Tall Black Guy Presents… Tempo Dreams Vol. 1
Equally jazzy and dusty, Tall Black Guy Presents… Tempo Dreams Vol. 1 presents a dozen choice post-Dilla-fied jams of downtempo hip-hop perfectly timed for the summer season. Beatmakers from the US and around the globe pool their considerable talents on this superb compilation midwifed by Terrel Wallace (aka Tall Black Guy), with each of their cuts pointing in directions that are different yet not so different that the collection starts to sound disjointed.
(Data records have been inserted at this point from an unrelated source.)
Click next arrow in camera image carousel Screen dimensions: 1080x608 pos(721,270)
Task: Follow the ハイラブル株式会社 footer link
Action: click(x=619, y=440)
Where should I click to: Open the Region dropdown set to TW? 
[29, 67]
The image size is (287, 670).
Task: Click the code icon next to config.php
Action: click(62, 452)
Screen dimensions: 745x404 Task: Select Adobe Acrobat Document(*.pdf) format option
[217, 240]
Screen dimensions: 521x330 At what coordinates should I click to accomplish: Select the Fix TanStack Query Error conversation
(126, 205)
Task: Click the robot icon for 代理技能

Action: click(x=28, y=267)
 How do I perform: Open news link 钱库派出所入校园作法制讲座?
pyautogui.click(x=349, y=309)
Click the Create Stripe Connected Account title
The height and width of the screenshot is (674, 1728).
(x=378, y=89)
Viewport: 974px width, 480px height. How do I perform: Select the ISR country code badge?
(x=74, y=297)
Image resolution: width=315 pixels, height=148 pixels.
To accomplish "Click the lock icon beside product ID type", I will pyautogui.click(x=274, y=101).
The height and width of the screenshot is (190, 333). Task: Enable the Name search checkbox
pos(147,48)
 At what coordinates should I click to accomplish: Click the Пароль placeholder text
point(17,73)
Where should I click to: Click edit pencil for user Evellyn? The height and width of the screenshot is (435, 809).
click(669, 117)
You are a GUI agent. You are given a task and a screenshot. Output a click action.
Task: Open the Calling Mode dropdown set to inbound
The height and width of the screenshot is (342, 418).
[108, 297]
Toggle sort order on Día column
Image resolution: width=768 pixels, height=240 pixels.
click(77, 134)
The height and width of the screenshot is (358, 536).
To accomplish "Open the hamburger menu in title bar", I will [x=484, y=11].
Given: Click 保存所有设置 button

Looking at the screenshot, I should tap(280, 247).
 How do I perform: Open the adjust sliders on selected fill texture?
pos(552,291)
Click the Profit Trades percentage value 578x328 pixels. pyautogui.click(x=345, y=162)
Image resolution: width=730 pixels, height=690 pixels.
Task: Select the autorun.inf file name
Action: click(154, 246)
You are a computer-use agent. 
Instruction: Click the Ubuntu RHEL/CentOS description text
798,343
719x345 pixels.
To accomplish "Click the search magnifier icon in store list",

Laid-back, head-nodding grooves are in place the moment the needle drops when French producer Teru's “Time To Reinvent” establishes the disc's trippy, Rhodes-kissed vibe and its loping groove sets the tempo. Funk is more the order of the day where Chief's “Scanner Resurrection” is concerned, but the Switzerland-based producer's slow groove is a natural fit for the recording. Chicago outfit Tensei dishes out a free-form take on instrumental jazz and hip-hop in their “Space Colony,” and even manages to sneak in some tasty flute, strings, and guitar playing while they're at it; FloydCheung's “Pain” likewise merges the two forms seamlessly. Slo-mo hip-hop gets a dusting off in “Horizons” by Pittsburgh producer Buscrates, while Doc Illingsworth's “Snooze Bar” takes things slow, too, though this time with a clipped beat pattern that oozes no small amount of Dilla DNA. Deliciously dusted, too, is the sunlit snap, crackle, and pop of “Smile” whose strings, piano, and synths are pieced together by crate-digger Ta-Ku. The tempo picks up slightly in Brussels-based Monkey Robot's “Basement Infusion,” a serpentine slab of radiant, synth-heavy house, and Tall Black Guy shows himself to be no slouch in the beatmaker department either, as the slippery breaks driving “Sparking Adventure” attest. At disc's end, Atlanta-based producer Applejac, appearing under his Schecky's Jazzy Tofu alias, delivers a hard-hitting cover of Roy Ayer's “Butterfly” that's also strong.There's not a weak cut in the bunch, and Bastard Jazz Recordings founder DJ DRM chose well in charging Wallace with the task of assembling a proper full-length for the Brooklyn-based imprint. In a splendid collection that conveys the laid-back and communal feel one associates with the locale, early hip-hop, jazz, funk, and soul repeatedly come together in lush tracks infused with humanity and warmth.